Dive Brief:
- People in England and Wales with a rare inherited eye disorder could soon be covered to receive treatment with Spark Therapeutics' pricey gene therapy Luxturna, following an agreement between Novartis, which sells the drug outside the U.S., and a U.K. cost-effectiveness agency.
- NICE, or the National Institute for Health and Care Excellence, on Wednesday recommended Luxturna for use through the National Health Service. The gene therapy, which secured marketing authorization in Europe last fall, costs about $746,000 per patient at list price in England.
- That's cheaper than the $850,000 per-patient U.S. price tag. Novartis also offered an undisclosed discount to NICE to secure a favorable recommendation, the cost agency said.
Dive Insight:
Securing NICE's backing isn't a sure thing for drugmakers.

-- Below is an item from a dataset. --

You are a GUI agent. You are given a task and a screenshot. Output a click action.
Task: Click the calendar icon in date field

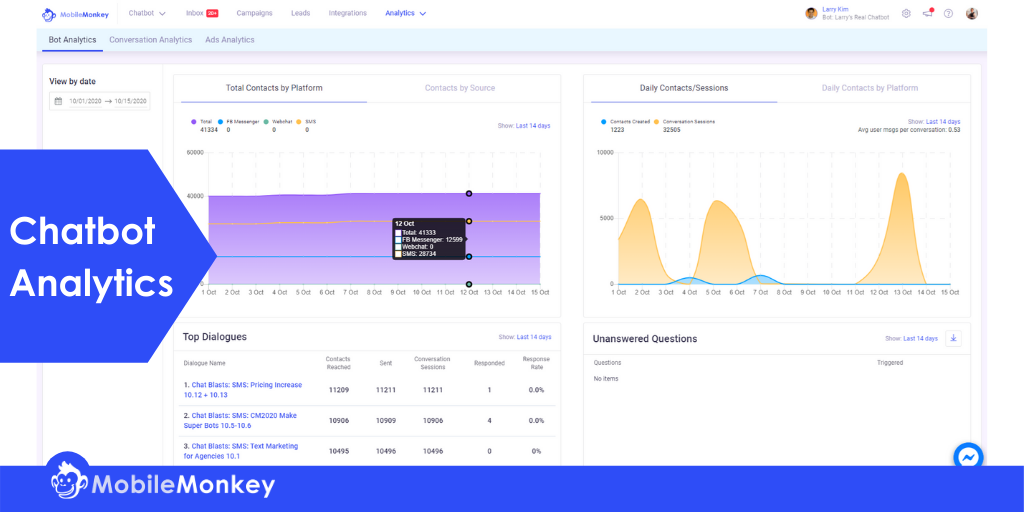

The agency, which evaluates cost-effectiveness of new drugs for national insurer NHS, has clashed often with pharmaceutical and biotech companies, including Novartis. Unlike in the U.S. where there is no government body charged with determining cost-effectiveness, NICE functions as a gatekeeper to coverage for new medicines.
In the case of Luxturna (voretigene neparvovec), NICE evaluated the gene therapy through its "highly specialized technology program," a pathway previously used to evaluate Strimvelis, an ex vivo gene therapy made from patient cells.
Luxturna treats a specific type of inherited retinal dystrophy that stems from mutations in a gene known as RPE65. The condition is usually diagnosed in childhood and progresses to near-total blindness over time.
Injected directly into the retina, Luxturna is designed to be curative, delivering a functional copy of the gene to spur production of the needed RPE65 protein. In clinical testing used to secure U.S. approval, Luxturna improved sight in 27 of 29 patients after at least one year of follow-up.
Novartis estimates roughly 180 people in the U.K. have mutations in both copies of the RPE65 gene, a population that could soon access the treatment through NHS coverage.
NICE's recommendation was published as a draft guidance, and can be appealed by stakeholders including healthcare professionals and patient groups. If none are received, NICE plans to publish final guidance in October.
To secure a favorable ruling from NICE, Novartis offered a discount on Luxturna's list price of 613,140 pounds per patient, as that price would have broken NHS budget rules. NICE said it would keep the size of the discount confidential.
In the U.S., Luxturna costs $425,000 per eye at list price.
A key part of assessing Luxturna's cost-effectiveness is determining how long the treatment's benefit might last. Currently, follow-up of treated patients extends out through seven-and-a-half years. While negotiating with NICE, Novartis assumed a treatment effect would last 40 years — about midway between that seven-and-a-half year figure and an assumed 70-year lifetime.
Clinical experts convened by NICE considered a lasting benefit to be biologically plausible provided Luxturna is effectively delivered into the eye. As photoreceptor cells don't replicate or regenerate, introduction of the RPE65 gene into the cell nucleus should ensure lasting production of the missing protein.
NICE could soon face decisions on other costly gene therapies. Bluebird bio's treatment for beta-thalassemia, Zynteglo, was approved in the EU in June and costs $1.8 million at list price. The biotech has delayed launching the therapy until early 2020, however, to sort out commercial manufacturing.
And Novartis' own gene therapy Zolgensma (onasemnogene abeparvovec) could receive EU approval later this year. That treatment costs $2.1 million per patient in the U.S., and has recently come under scrutiny over manipulated preclinical data used to win its Food and Drug Administration approval.